To increase potency, TGP-021 RIBOTAC was synthesized by conjugating TGP-21 to a heterocyclic small molecule that recruits RNase L (Fig. 7A).3 This RIBOTAC was more potent than TGP-21in cellulis, as assessed by three different metrics: the IC50 for reducing levels of mature miR-21 (IC50 ∼ 0.05 μM for TGP-21 RIBOTACvs. 1 μM for TGP-21),3 boosting PTEN and PDCD4 levels, and rescuing phenotype (invasion). This improved potency can be traced at least partially to TGP-21 RIBOTAC's substoichiometric cleavage, degrading 26 molecules of pre-miR-21 per RIBOTAC molecule. Notably, cleavage was RNase L-dependent as indicated by both gain- and loss-of-function studies. Both miRNome- and proteome-wide studies showed that TGP-21 RIBOTAC is indeed selective.

Comparing the biological activity of TGP-21 and TGP-21 RIBOTAC allowed for direct evaluation between the two modes of action, event-driven RNA degradation of RIBOTACs vs. occupancy-driven binding of SMIRNAs. Treatment with TGP-21 RIBOTAC exhibited a faster, more active and prolonged reduction of miR-21 levels as compared to TGP-21. The selectivity of TGP-21 (dimer binder), 21-SM (monomeric ligand), and TGP-21 RIBOTAC were compared by calculating Gini coefficients from miRNome-wide profiling studies. Gini coefficients range in value from 0 to 1, indicating a non-selective and an exquisitely selective compound, respectively.46 A Gini coefficient considers the percent inhibition of each target analyzed by a small molecule, ranking the targets by the corresponding percent inhibition; that is selectivity is not scored relative to a particular target, rather over the entire target population. We point the reader to ref. 46 for details about how Gini coefficients are calculated. Generally, a compound is considered selective if the Gini Coefficient >0.75. Our studies showed that selectivity can be improved by multivalency as the Gini Coefficients for 21-SM and TGP-21 are 0.52 and 0.68, respectively. Selectivity can be further improved by converting a simple binding compound into a nuclease-recruiting probe, as the Gini Coefficient for TGP-21 RIBOTAC is 0.84.

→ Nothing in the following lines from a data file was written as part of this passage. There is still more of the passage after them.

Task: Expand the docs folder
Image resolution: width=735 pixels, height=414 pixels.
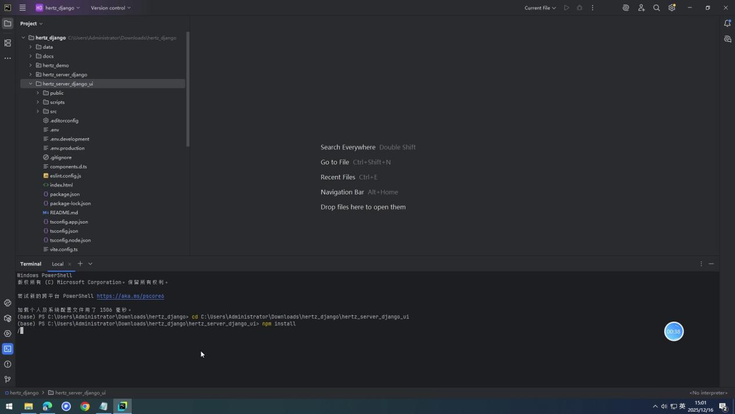Action: click(31, 56)
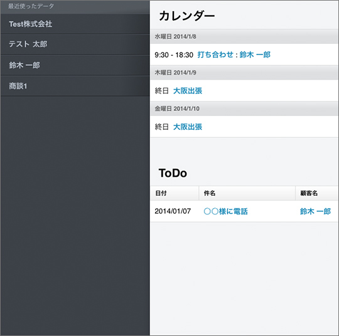Click the 2014/01/07 ToDo date cell
Screen dimensions: 339x336
click(x=173, y=211)
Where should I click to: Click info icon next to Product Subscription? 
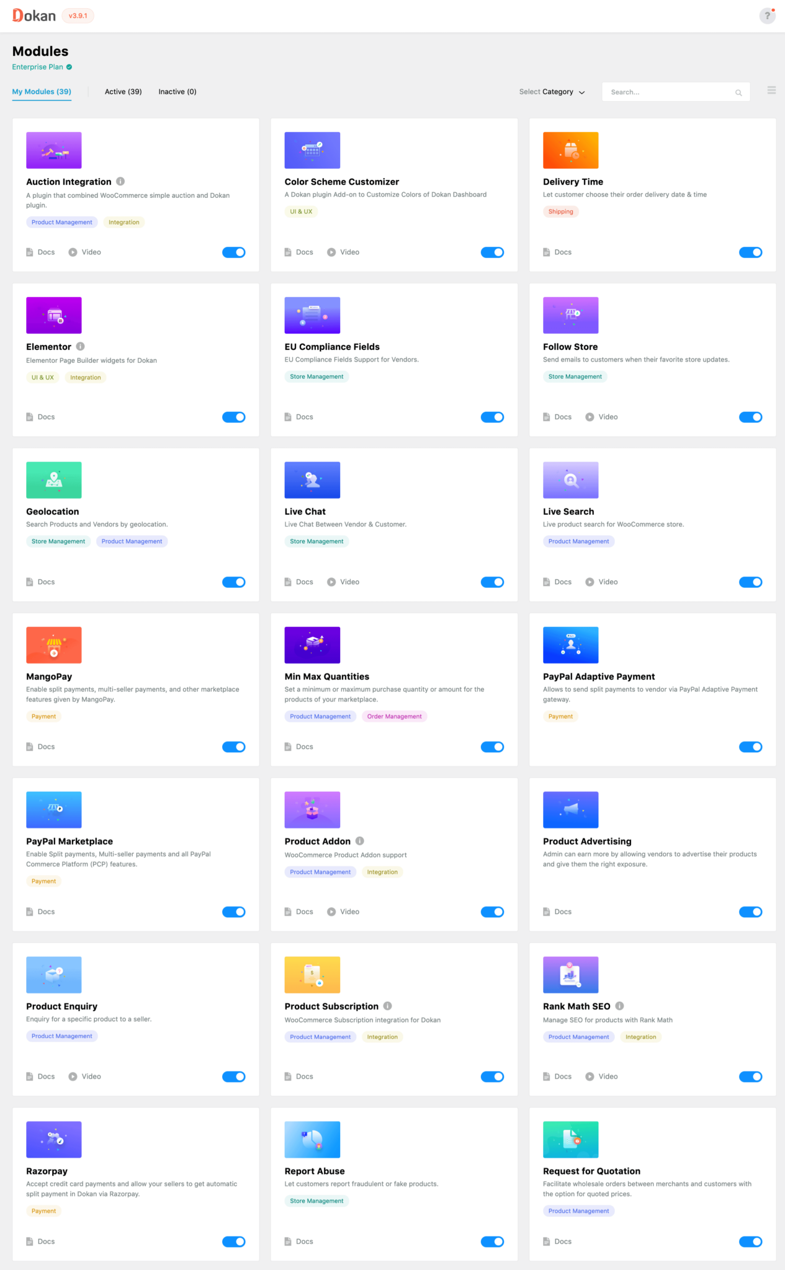pyautogui.click(x=387, y=1006)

Importantly, in a mouse model of breast cancer metastasis, TGP-21 RIBOTAC inhibited metastasis to lung, quantified by reduction of lung nodules. This reduction was due to diminished levels of pre- and mature miR-21 and increased expression of PDCD4, validating the RNA-centric mode of action of TGP-21 RIBOTACin vivo.

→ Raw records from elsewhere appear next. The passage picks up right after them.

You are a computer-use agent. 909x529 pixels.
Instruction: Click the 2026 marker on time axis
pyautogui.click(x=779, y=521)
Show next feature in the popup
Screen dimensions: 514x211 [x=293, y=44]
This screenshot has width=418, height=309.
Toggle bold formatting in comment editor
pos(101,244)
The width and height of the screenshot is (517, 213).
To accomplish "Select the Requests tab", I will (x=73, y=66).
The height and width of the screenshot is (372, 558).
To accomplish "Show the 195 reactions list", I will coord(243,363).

This study highlighted the comparison of two modes of action that affect cellular levels of mature miR-21. On one hand, occupancy-driven pharmacology exhibited by 21-SM (monomer) and TGP-21 (dimer) reduced mature miR-21 levels by interfering with the Dicer processing of pre-miR-21. On the other hand, a more potent and selective biological activity was achieved via event-driven pharmacology exhibited by RNA degrader TGP-21 RIBOTAC, as a result of degradation of pre-miR-21. Therefore, converting SMIRNAs to RIBOTACs increases potency and selectivity in cells, resulting in a more rapid, effective, and prolonged pharmacological effect in cells and in vivo. Interestingly, the catalytic nature of RIBOTACs and its prolonged effect suggest that ideal, or even perhaps very good pharmacokinetic (PK) properties might not be required to observe a therapeutic effect.

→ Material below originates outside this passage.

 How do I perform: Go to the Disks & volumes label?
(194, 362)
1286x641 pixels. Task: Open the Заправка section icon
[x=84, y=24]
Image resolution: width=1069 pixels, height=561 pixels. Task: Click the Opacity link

8.2 Direct cleavage of RNA targets by SMIRNAs conjugated to bleomycin A5

Another method to ablate RNA is direct cleavage through conjugation of bleomycin A5, a natural product known to cleave nucleic acids, to a SMIRNA. Through attachment of a SMIRNA at the C-terminal primary amine of bleomycin A5, DNA cleavage is reduced such that off-target DNA cleavage does not occur at concentrations required to cleave the desired RNA target.47 This bleomycin-SMIRNA conjugation strategy has been used to cleave RNA repeats in cells33 and in vivo47 and various miRNAs in cells.

In one recent example, a bleomycin-conjugated SMIRNA was used to affect the biology of an entire oncogenic miRNA cluster through cleavage.48 The pri-miR-17-92 cluster is upregulated in various cancers and polycystic kidney disease with the mature miRNAs acting synergistically in some diseases.49 Thus, a method to simultaneously affect all six miRNAs within the 17-92 cluster could be advantageous. Interestingly, three of the miRNAs share a common Dicer site, 5′[G with combining low line]U/3′C[U with combining low line]A: pre-miR-17, pre-miR-18a, and pre-miR-20a (Fig. 7B). Pre-miR-17 and pre-miR-20a also share an adjacent G bulge, while pre-miR-18a contains an A bulge (Fig. 7B). Inforna identified a small molecule, SMIRNA3, that binds all three bulges with 30 μM affinity (Fig. 6B). A homodimer, SMIRNA4, was created to target the two bulges simultaneously (Fig. 7B).48 As a simple binding compound, SMIRNA4, inhibited the biogenesis of the three miRNAs in TNBC, prostate cancer, and polycystic kidney disease cells. Interestingly, cellular target engagement studies, revealed that SMIRNA4 bound both pri-miR-17-92 and pre-miR-17, pre-miR-18a, and pre-miR-20a, in agreement with its cellular localization. The dimer de-repressed the corresponding downstream protein in each disease model and rescued phenotype in the two systems in which it was studied (breast and prostate cancer).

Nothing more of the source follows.